The freeze dried cells, which were made previous week were used to prepare several gels for microscopy, the pore size of a polyacrylamide gel with a percentage of 2.5 % is approximately 200 nm and the pore size of a 10,5% gel is approximately 20 nm1
 
The pore size of 1.5% low melting point (LMP)agarose is around 150 nm2 as can be seen in figure 6. A L. lactis cell varies between sizes of 500nm up to 1500nm3
 
Figure 6
 
Figure 6: Pore sizes of LMP agarose gels in relation to the concentration of agarose added to the final volume2
 
 
For these reasons we attempted to grow the L. lactis cells in a 2.5% polyacrylamide gel, a 5% acrylamide gel, a 1.5% LMP agarose gel and on the surface of a 5% polyacrylamide gel.
 
Half an hour in advance of making the gel, the cells were induced with nisin to start the GFP production, this way we could find out whether the cells were still viable after polymerization of the gel they were put in
 
The gels were observed and followed using a widefield (confocal) microscope, so far we can prove the cells are able to grow on top of a 1.5% LMP agarose gel as well as inside a 1.5% LMP agarose gel, the results are shown in figure 7
 
Figure 7
 
Figure 7: Cel growth inside the gel.

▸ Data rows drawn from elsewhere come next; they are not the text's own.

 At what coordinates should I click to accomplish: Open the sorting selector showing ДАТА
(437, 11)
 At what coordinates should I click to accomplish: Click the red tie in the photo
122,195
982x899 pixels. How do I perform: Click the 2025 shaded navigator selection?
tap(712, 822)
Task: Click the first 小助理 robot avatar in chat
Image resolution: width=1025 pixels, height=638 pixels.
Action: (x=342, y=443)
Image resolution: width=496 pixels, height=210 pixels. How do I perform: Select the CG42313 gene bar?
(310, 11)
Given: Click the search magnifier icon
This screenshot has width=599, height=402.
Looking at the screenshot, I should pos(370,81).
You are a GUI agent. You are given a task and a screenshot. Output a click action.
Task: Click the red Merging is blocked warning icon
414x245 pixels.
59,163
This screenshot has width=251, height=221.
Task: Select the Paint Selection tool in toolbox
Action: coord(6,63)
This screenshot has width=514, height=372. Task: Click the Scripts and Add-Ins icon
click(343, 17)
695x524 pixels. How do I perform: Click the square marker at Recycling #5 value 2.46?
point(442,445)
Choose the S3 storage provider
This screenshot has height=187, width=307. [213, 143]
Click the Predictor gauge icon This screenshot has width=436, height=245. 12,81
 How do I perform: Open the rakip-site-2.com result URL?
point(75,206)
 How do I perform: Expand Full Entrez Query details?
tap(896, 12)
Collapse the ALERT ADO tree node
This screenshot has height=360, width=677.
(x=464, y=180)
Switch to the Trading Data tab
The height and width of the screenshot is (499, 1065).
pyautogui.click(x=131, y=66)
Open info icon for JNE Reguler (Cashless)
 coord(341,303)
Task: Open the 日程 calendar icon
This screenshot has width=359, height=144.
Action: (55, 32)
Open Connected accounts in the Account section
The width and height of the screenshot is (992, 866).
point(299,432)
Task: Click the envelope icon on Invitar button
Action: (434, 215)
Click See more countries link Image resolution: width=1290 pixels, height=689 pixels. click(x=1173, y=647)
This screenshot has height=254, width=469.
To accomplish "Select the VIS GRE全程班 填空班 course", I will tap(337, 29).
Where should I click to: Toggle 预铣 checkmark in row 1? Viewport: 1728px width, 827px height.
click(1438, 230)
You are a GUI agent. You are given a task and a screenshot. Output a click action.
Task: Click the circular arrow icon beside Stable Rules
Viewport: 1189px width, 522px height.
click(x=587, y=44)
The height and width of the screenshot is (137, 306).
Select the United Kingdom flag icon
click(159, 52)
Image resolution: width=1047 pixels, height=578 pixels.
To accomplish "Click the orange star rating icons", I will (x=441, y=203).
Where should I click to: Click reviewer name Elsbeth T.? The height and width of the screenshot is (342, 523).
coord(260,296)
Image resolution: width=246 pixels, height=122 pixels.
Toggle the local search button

A. After 30 minutes incubation B. After 60 minutes incubation and C. After 90 minutes incubation. And cel growth on top of the gel. D. After 30 minutes incubation E. After 60 minutes incubation and F. After 90 minutes incubation
 
 
The gel slides were then incubated overnigtht at 30 °C, to check for significant differences in growth see figure 8
 
Figure 8
 
Figure 8: Growth after overnight incubation at 30 C. A,B. Cells poured inside the gel. C,D. Cells on top of the gel.

 
 
Ultimately it would be the best to prove the ability of L. lactis to grow inside a gel, by making a time lapse of the growth inside a polyacrylamide gel, but for now this will remain a future prospect
 
 
 
 
References
 
1. Stellwagen NC., Department of Biochemistry, University of Iowa, Iowa City, USA. Apparent pore size of polyacrylamide gels: comparison of gels cast and run in Tris-acetate-EDTA and Tris-borate-EDTA buffers. Electrophoresis. (1998) volume 19 issue 10 p1542-1547.
 
2. Janaky Narayanan, Jun-Ying Xiong and Xiang-Yang Liu, Department of Physics, National University of Singapore, Department of Chemical and Biomolecular Engineering, National University of Singapore, Singapore. Determination of agarose gel pore size: Absorbance measurements vis a vis other techniques. Journal of Physics: Conference Series 28, (2006), p83–86.
 
3. Leonor Valdez-Sanchez, Lactococcus lactis, http://web.mst.edu/~microbio/bio221_2005/L_lactis.htm. Last visited: 17-10-2014.